O BSC e a quebra do paradigma da descontinuidade no setor público

Por Roberto Campos de Lima, publicado em execucaodaestrategia.com.br

Frequentemente me perguntam nas palestras e treinamentos de gestão voltados ao setor público acerca da influência negativa que a constante alternância de comando nas organizações públicas pode ter sobre a gestão estratégica. São perguntas como: As entradas e saídas de líderes podem trazer riscos à adoção e continuidade de práticas de gestão como o BSC no setor público? Como executar na plenitude uma estratégia se cada novo gestor simplesmente abandona as idéias do seu antecessor, substituindo-as pela sua nova visão acerca da gestão?

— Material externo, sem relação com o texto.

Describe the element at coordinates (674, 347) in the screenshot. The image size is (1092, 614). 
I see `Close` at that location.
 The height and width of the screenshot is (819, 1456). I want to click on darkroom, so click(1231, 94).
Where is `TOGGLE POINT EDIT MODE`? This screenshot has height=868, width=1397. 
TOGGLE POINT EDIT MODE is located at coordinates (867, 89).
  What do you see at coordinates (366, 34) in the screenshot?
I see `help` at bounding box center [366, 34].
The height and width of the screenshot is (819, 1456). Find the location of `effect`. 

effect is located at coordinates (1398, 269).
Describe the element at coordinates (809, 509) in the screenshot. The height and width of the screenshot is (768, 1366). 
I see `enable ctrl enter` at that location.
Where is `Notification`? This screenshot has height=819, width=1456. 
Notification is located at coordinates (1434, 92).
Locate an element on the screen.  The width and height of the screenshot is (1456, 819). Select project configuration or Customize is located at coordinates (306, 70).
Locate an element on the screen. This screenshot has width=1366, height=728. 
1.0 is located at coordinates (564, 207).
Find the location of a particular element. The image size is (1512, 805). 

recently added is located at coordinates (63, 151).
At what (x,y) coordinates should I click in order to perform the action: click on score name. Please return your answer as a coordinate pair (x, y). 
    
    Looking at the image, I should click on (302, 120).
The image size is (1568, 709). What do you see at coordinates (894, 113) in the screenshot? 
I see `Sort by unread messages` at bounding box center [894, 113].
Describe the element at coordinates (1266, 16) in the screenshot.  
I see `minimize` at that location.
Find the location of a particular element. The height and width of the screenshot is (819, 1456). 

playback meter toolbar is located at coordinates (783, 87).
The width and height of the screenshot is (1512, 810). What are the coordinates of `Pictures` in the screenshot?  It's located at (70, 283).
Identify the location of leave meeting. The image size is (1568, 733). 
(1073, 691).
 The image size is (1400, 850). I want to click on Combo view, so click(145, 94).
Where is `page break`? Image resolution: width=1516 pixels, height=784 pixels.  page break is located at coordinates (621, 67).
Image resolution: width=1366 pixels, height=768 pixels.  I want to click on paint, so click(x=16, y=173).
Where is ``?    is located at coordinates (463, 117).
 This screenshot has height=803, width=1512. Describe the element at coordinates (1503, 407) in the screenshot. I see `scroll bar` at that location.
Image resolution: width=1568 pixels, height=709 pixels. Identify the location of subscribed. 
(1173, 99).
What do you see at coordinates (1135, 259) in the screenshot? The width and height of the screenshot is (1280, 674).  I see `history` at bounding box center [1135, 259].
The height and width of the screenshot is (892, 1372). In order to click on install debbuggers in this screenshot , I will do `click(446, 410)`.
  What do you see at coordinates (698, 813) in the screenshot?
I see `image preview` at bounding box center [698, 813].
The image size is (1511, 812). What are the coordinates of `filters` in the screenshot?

Este é sem dúvida um belo desafio e que, considerando o desperdício dos recursos, se reflete diretamente no bolso do contribuinte. A falta de continuidade se manifesta das mais diferentes formas na administração pública, seja nas grandes obras paralisadas ou nos importantes projetos internos interrompidos. Felizmente com o advento da Lei de Responsabilidade Fiscal este fenômeno vem apresentando importante redução, sobretudo no que se refere às obras e grandes projetos.
A lei, no entanto, não elimina completamente o risco de descontinuidade relacionado às práticas de gestão. Tenho visto uma série de iniciativas de gestão simplesmente desaparecerem, ou abandonadas pela nova chefia para a morte certa em algum canto da complexa burocracia pública.
Começo a ver alguma luz no fim do túnel! Nos últimos meses tenho me surpreendido positivamente com a Gestão Estratégica no Ministério Público do Rio Grande do Sul, que já considerava uma das melhores práticas no uso do BSC no setor público no Brasil. Apesar da alternância de poder, natural nestas instituições, a nova administração deu continuidade às melhores práticas adotadas pela administração anterior, mantendo o BSC como espinha dorsal da gestão estratégica e trazendo estabilidade na gestão do desempenho institucional.
Os ajustes naturais de uma alternância de comando obviamente foram feitos, algo que é absolutamente natural também no setor privado, mas grande parte da estratégia organizacional foi mantida e segue sendo executada.
Mas você deve estar se perguntando: O que tornou a Gestão Estratégica do MPRS tão robusta que possibilitou tal continuidade? Vejo três bons motivos para isso, na origem do processo:
1 – A decisão da administração anterior de construir as diretrizes organizacionais a partir de um processo que partiu da base para o topo, com a participação de todos os Procuradores, Promotores e Servidores do MPRS. Isto reduziu significativamente o viés político que poderia de alguma forma direcionar a estratégia organizacional, trazendo legitimidade ao processo e reduzindo resistências;
2 – A criação de um processo, fundamentado no BSC, que fosse capaz de absorver as alterações naturais da estratégia e a alternância do comando. O Modelo de Governança Estratégica já previa revisões de gestão usando o Mapa Estratégico como pauta. Com a chegada da nova administração, trazendo um novo “plano de governo”, novos elementos foram naturalmente incorporados a este processo;
3 – A formação, no início da implementação da Gestão Estratégica com o BSC, de um núcleo de técnicos capacitados para dar continuidade ao processo, independente de consultorias externas. Isto foi fundamental para assegurar que o processo não fosse paralisado e que a nova administração tivesse rápido acesso às informações e também ao histórico de gestão.
Obviamente não posso deixar de citar a maturidade da nova administração em aproveitar as melhores práticas dos gestores que deixaram o comando da instituição, sem “partidarismos”. Uma verdadeira demonstração de responsabilidade na gestão dos recursos públicos.